# [Exercise details]
Search the listing for the word "computer". Copy every line where it is found.

# [Data to examine]
========================================================================
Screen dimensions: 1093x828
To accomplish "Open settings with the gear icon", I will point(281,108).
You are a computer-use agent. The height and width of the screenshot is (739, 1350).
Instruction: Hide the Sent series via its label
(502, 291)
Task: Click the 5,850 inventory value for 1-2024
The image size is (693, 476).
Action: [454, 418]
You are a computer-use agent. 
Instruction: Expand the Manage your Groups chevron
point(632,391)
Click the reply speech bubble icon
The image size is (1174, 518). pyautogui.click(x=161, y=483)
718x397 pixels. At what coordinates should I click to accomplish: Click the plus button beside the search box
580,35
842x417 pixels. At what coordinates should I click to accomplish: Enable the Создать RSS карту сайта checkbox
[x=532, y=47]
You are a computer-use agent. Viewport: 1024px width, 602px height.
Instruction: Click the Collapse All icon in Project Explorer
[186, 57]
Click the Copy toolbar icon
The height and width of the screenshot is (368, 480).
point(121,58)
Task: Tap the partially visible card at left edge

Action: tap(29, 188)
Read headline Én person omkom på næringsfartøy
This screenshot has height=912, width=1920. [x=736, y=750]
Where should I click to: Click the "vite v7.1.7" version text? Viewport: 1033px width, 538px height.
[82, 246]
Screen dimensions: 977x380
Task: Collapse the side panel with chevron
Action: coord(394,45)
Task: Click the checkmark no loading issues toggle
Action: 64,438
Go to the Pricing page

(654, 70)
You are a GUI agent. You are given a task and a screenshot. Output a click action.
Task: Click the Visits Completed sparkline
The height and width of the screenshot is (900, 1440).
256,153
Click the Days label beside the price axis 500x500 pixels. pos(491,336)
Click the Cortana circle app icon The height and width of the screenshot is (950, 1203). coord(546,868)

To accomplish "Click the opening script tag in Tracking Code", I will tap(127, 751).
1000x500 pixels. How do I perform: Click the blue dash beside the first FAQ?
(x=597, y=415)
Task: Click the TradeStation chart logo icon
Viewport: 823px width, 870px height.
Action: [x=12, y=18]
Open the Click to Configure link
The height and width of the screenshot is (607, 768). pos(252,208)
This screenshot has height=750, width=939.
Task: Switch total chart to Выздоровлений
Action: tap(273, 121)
========================================================================
# [Reply]
You are a computer-use agent. The height and width of the screenshot is (739, 1350).
You are a computer-use agent. 
You are a computer-use agent. Viewport: 1024px width, 602px height.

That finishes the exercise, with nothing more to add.